SENTENCIA CONSTITUCIONAL 1888/2011-R
Tribunal Constitucional Plurinacional de Bolivia

SENTENCIA CONSTITUCIONAL 1888/2011-R

Fecha: 07-Nov-2011

En esta línea, Zermatten señala que es necesario vincular la noción de interés superior del niño con la noción de predictibilidad.

En esta línea, Zermatten señala que es necesario vincular la noción de interés superior del niño con la noción de predictibilidad. En efecto, este autor considera que la predicción en la noción de interés superior del niño implica que: “la toma de conciencia del interés superior del niño no solamente en el momento en el que la decisión debe ser tomada, sino también en la perspectiva de una evaluación previsible de la situación de las partes concernidas. Esto parece particularmente importante en un dominio, la infancia, donde las situaciones por definición evolucionan rápidamente y donde parece ciertamente necesario actuar en el momento, aunque preservando, tanto como sea posible, el porvenir”, esto es, atendiendo de manera fundamental al proyecto de vida del niño, lo que implica apuntar o sentar las bases para el pleno y armonioso desarrollo de su personalidad y previsible exitosa contribución del niño o adolescente a la comunidad (resaltado incorporado).

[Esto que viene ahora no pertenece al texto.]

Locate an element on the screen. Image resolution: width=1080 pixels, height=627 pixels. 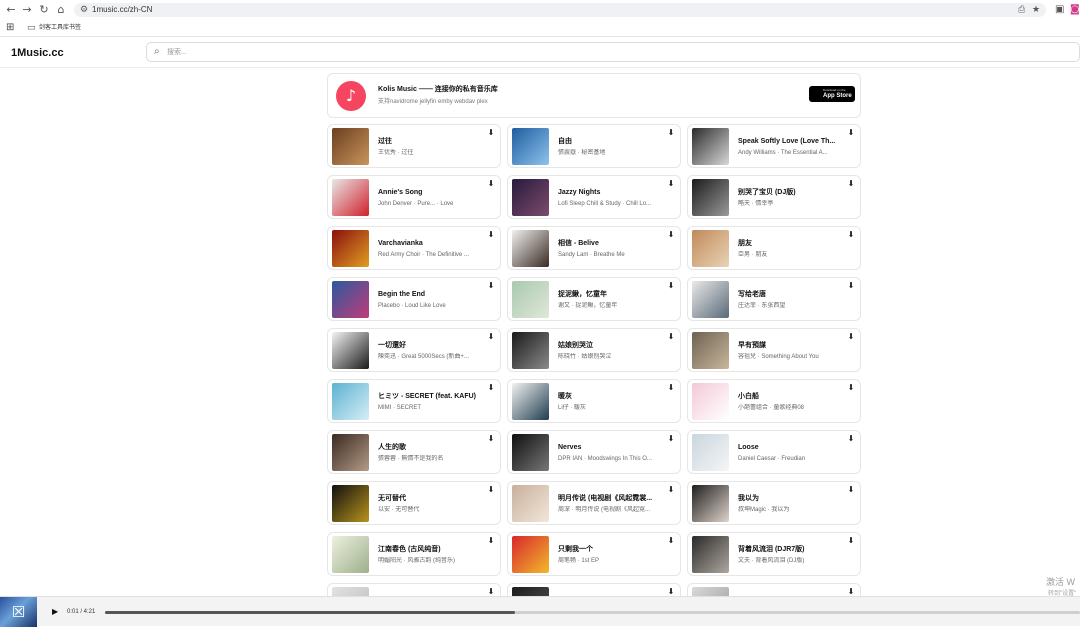
song-title: 相信 - Belive is located at coordinates (613, 244).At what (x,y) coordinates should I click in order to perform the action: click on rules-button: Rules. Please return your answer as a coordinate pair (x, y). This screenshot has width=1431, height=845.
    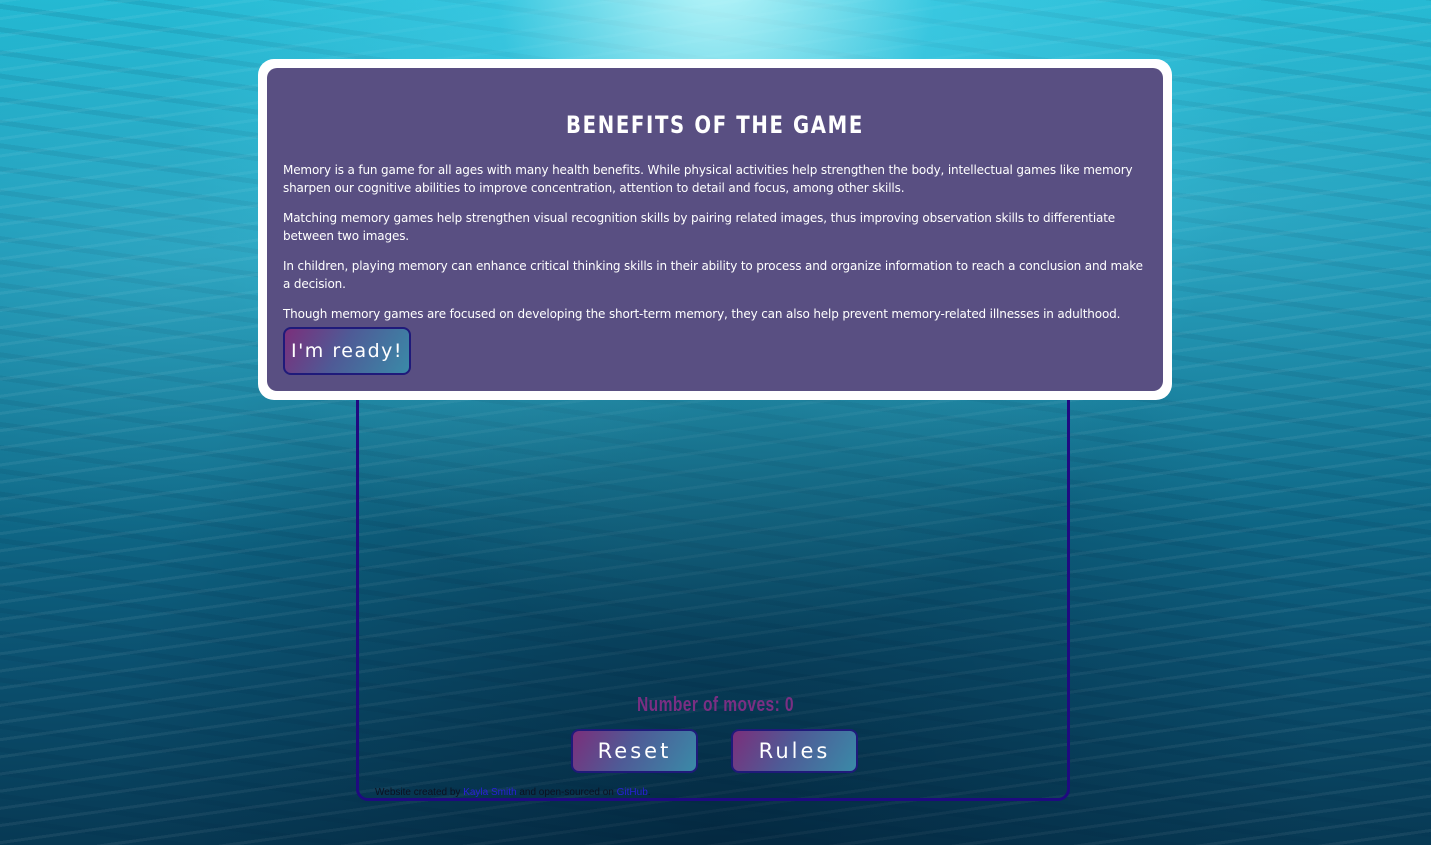
    Looking at the image, I should click on (794, 751).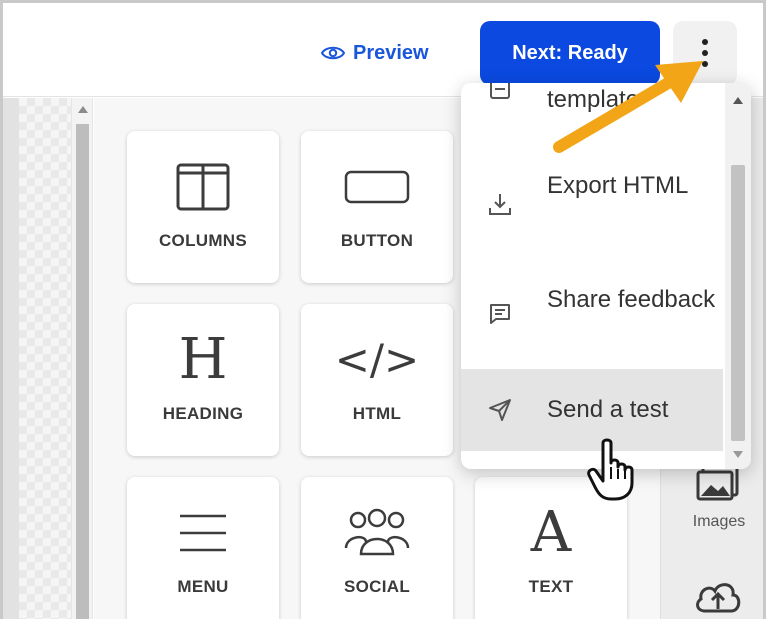 The height and width of the screenshot is (619, 766). Describe the element at coordinates (592, 315) in the screenshot. I see `menu-item-share-feedback: Share feedback` at that location. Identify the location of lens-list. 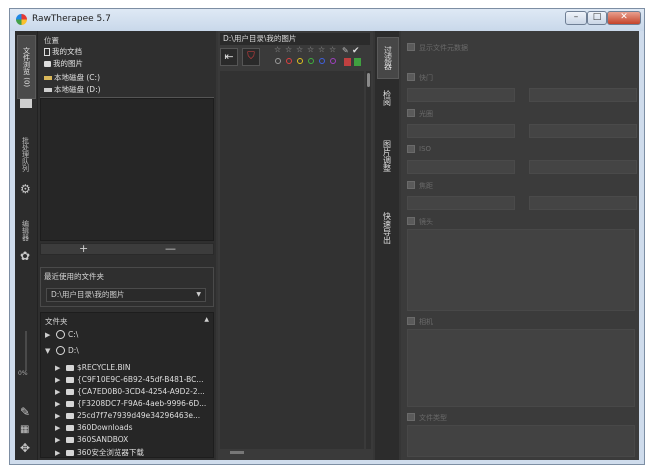
(521, 270).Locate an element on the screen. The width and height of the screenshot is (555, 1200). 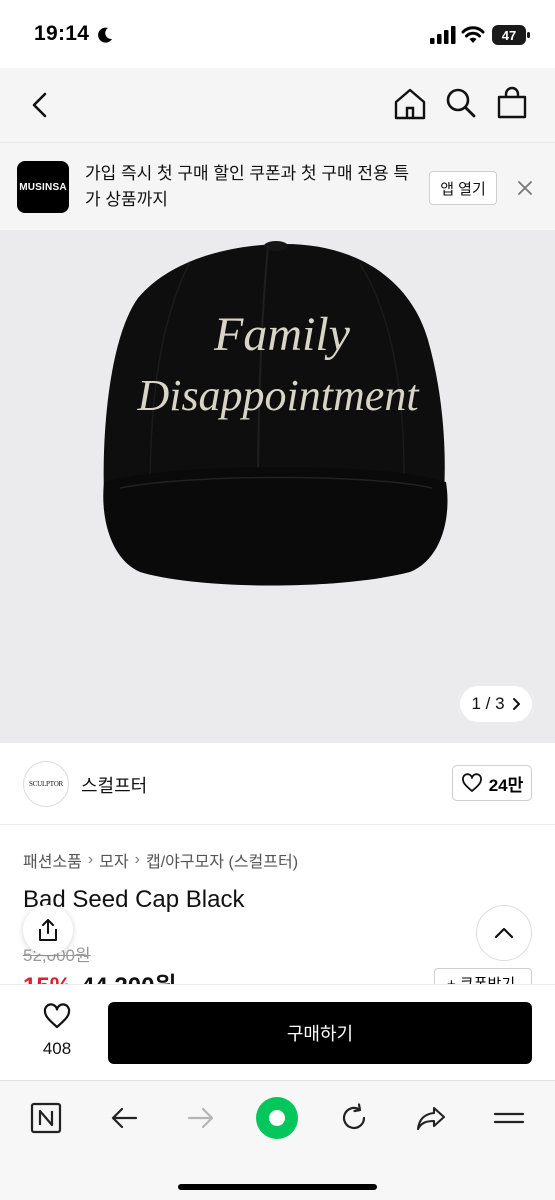
chevron-up-icon is located at coordinates (504, 933).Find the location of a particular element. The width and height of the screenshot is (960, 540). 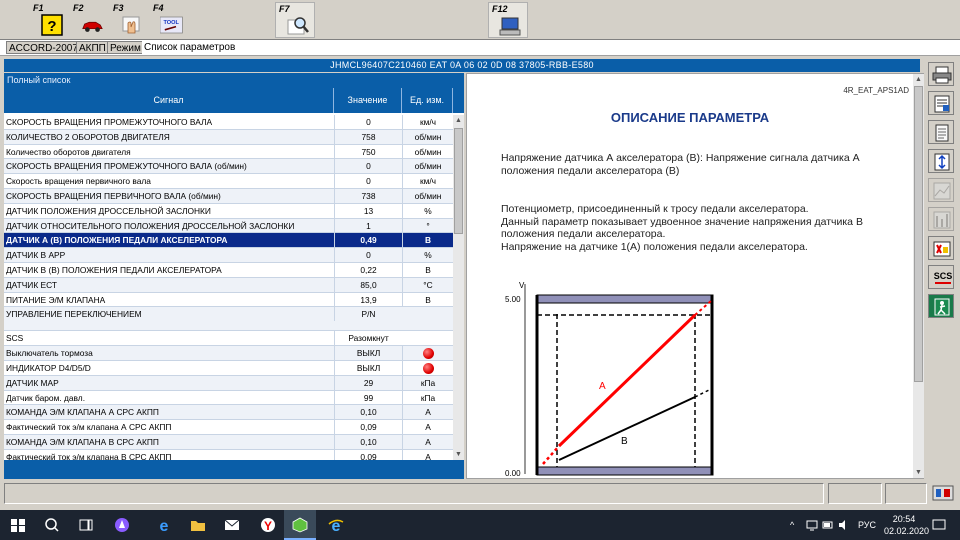

internet-explorer-icon: e is located at coordinates (336, 525).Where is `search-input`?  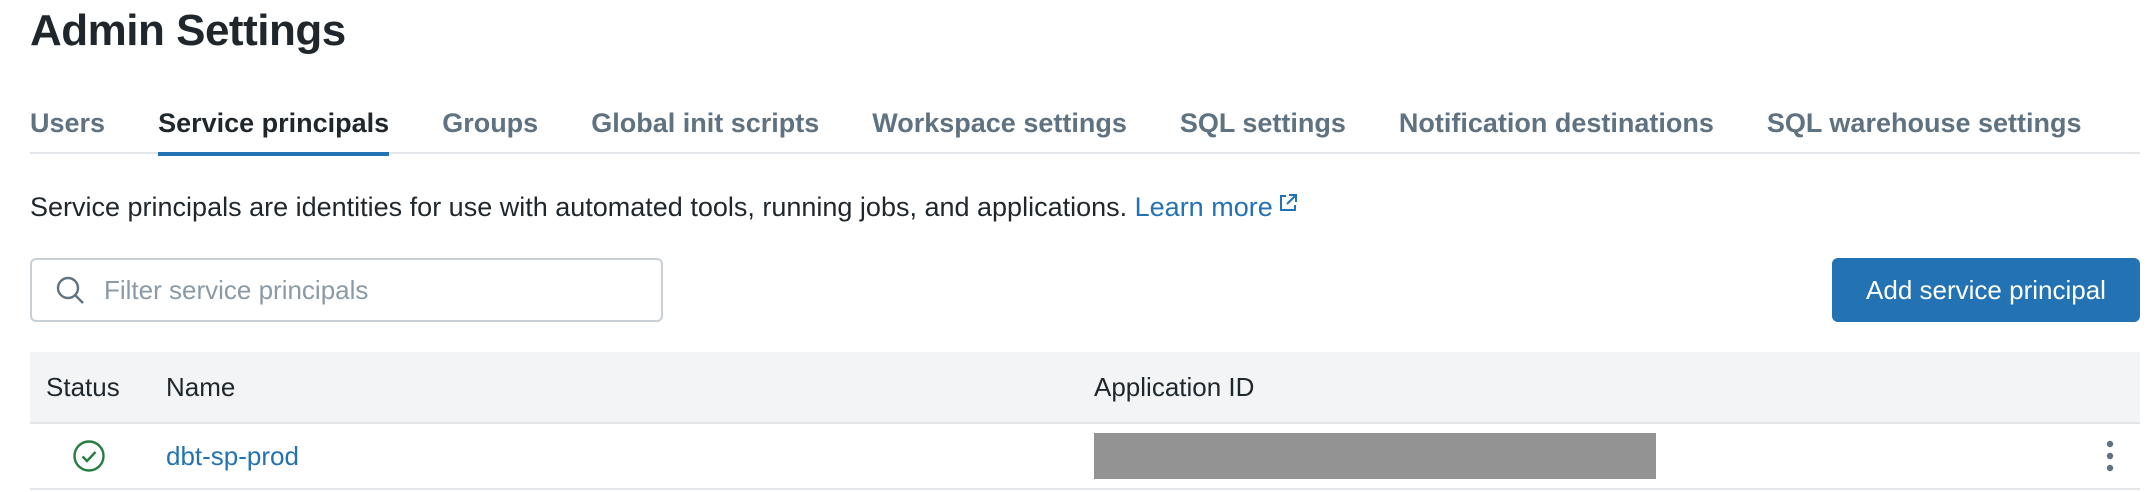 search-input is located at coordinates (374, 290).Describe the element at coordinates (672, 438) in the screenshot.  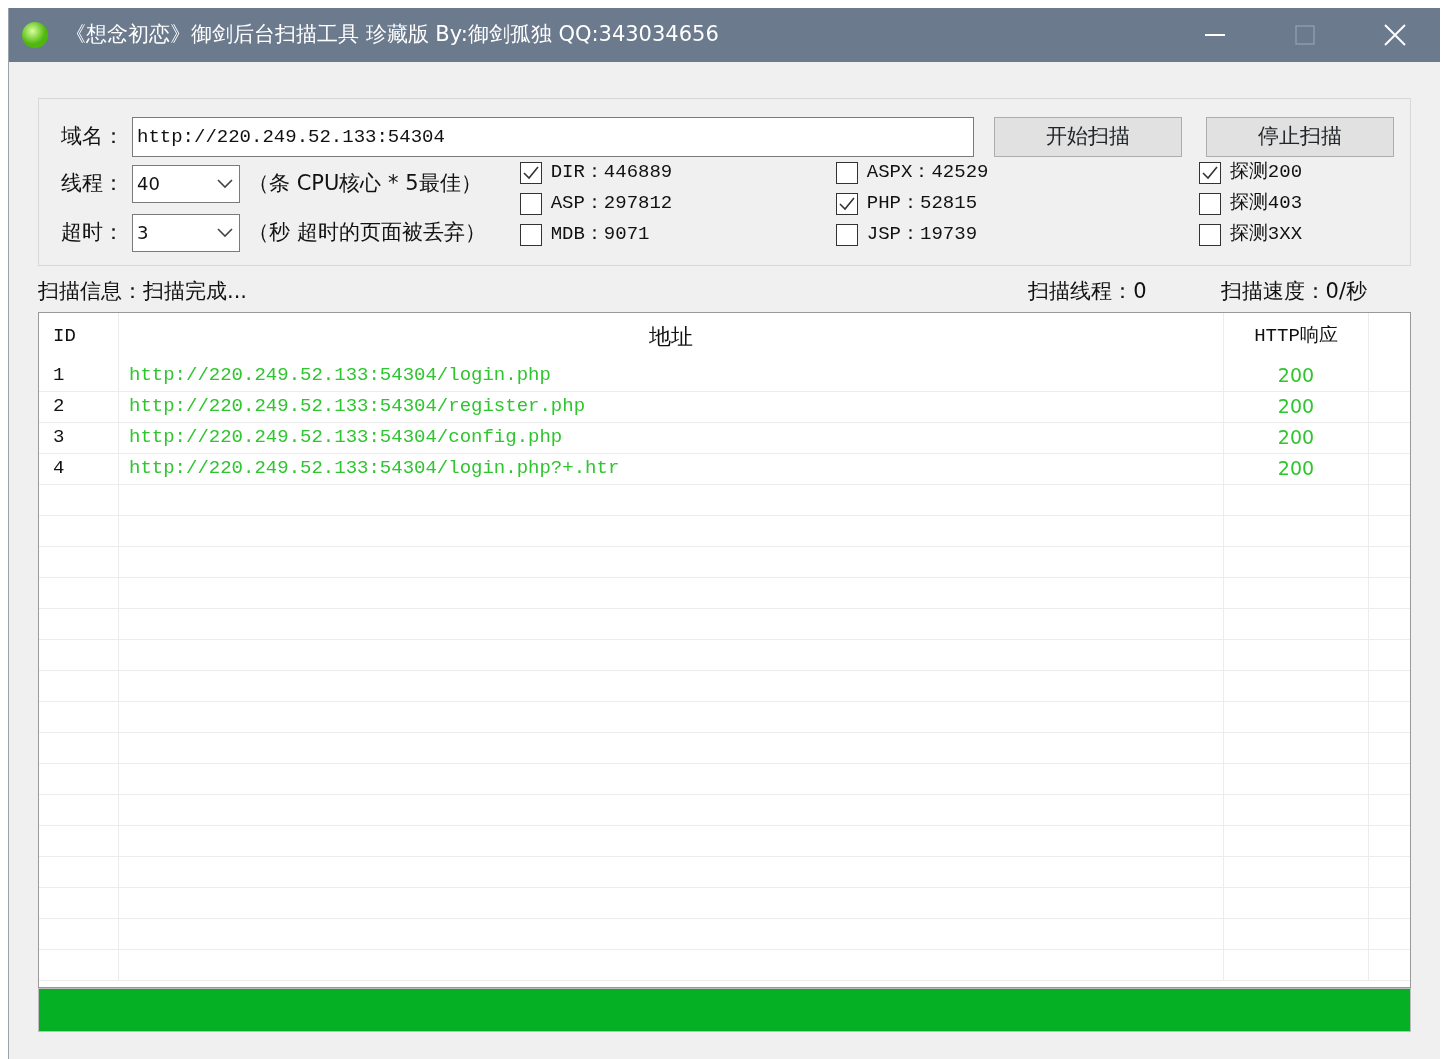
I see `table-cell: http://220.249.52.133:54304/config.php` at that location.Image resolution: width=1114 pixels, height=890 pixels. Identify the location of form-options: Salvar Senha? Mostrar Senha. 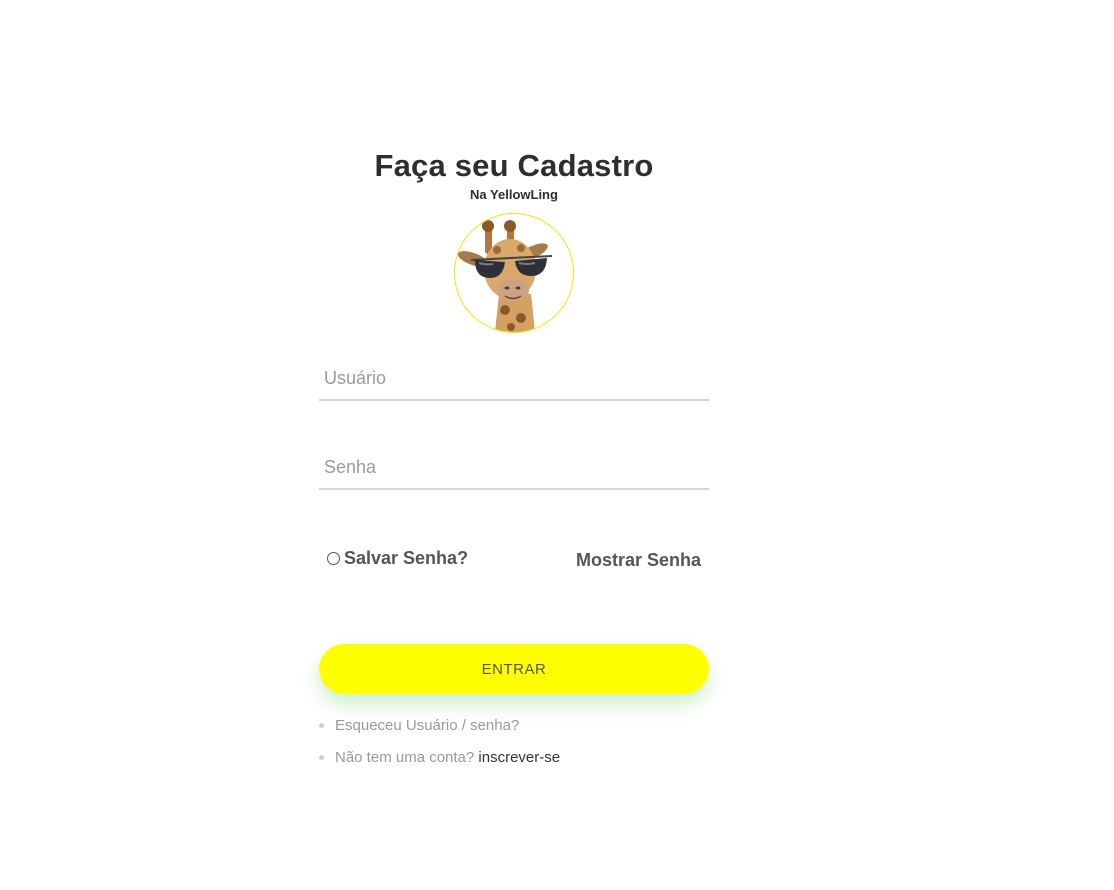
(514, 560).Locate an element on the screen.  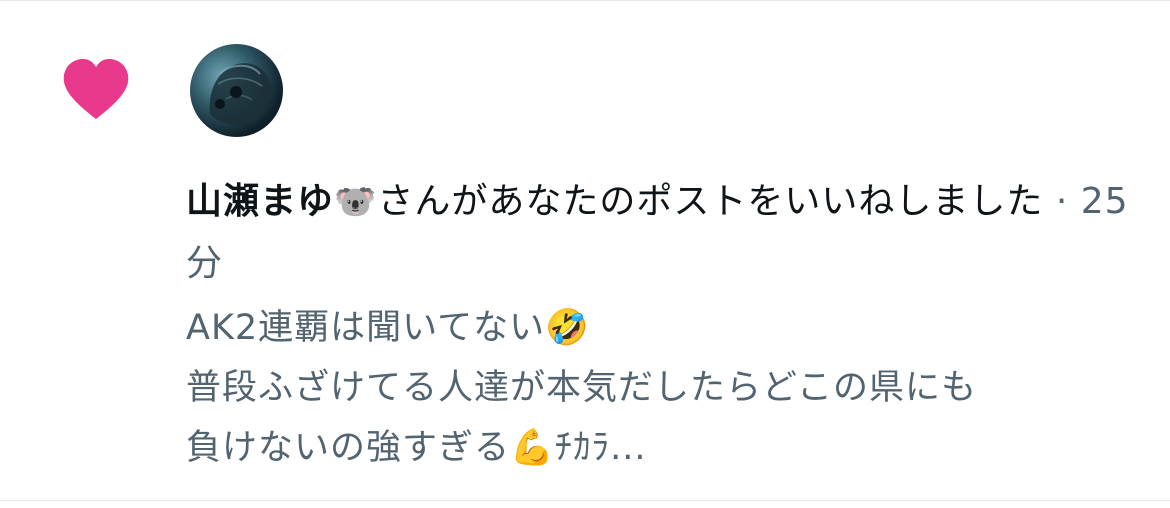
post-line: 普段ふざけてる人達が本気だしたらどこの県にも is located at coordinates (582, 388).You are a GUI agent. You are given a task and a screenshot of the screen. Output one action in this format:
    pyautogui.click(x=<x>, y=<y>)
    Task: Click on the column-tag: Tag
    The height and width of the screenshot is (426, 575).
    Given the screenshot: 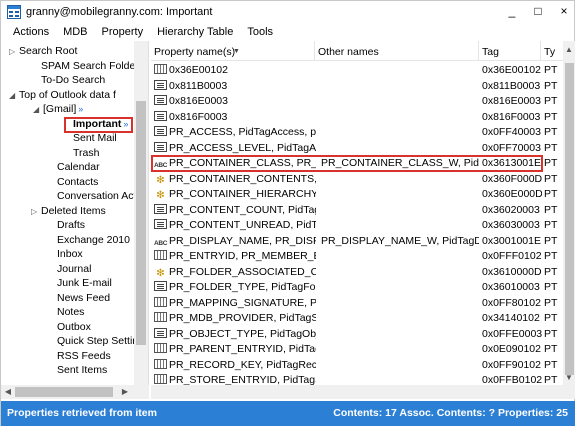 What is the action you would take?
    pyautogui.click(x=510, y=51)
    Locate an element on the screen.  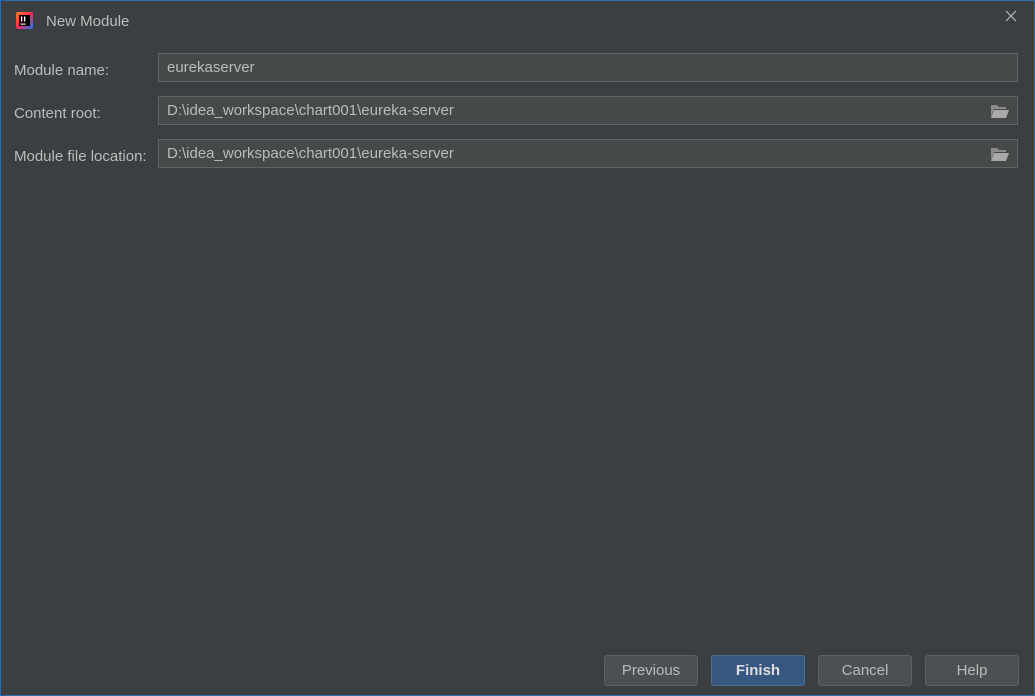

Esto último, fue claramente afirmado por la C.I.D.H. en el caso de los Niños de la Calle, cuando señaló que “a la luz del artículo 19 de la Convención Americana la Corte debe constatar la especial gravedad que reviste el que pueda atribuirse a un Estado Parte en dicha Convención el cargo de haber aplicado o tolerado en su territorio una práctica sistemática de violencia contra niños en situación de riesgo. Cuando los Estados violan, en esos términos, los derechos de los niños en situación de riesgo, como los “niños de la calle”, los hacen víctimas de una doble agresión. En primer lugar, los Estados no evitan que sean lanzados a la miseria, privándolos así de unas mínimas condiciones de vida digna e impidiéndoles el “pleno y armonioso desarrollo de su personalidad”, a pesar de que todo niño tiene derecho a alentar un proyecto de vida que debe ser cuidado y fomentado por los poderes públicos para que se desarrolle en su beneficio y en el de la sociedad a la que pertenece. En segundo lugar, atentan contra su integridad física, psíquica y moral, y hasta contra su propia vida.

En el caso Yean y Bosico, la C.I.D.H. ha confirmado pero además completado y sistematizado el sentido del interés superior del niño, cuando ha señalado que: “la prevalencia del interés superior del niño debe ser entendida como la necesidad de satisfacción de todos los derechos de los menores, que obliga al Estado e irradia efectos en la interpretación de todos los demás derechos de la Convención cuando el caso se refiera a menores de edad” (Corte Interamericana de Derechos Humanos, Sentencia de 8 de Septiembre de 2005, IX, párrafo 134).

En su Opinión Consultiva, la Corte señala que el interés superior del niño debe ser entendido respecto del niño, niña o adolescente mismo, en cuanto sujeto de derecho, de tal manera que este niño pueda gozar de todos sus derechos y así, permitirle el más amplio desenvolvimiento de sus potencialidades.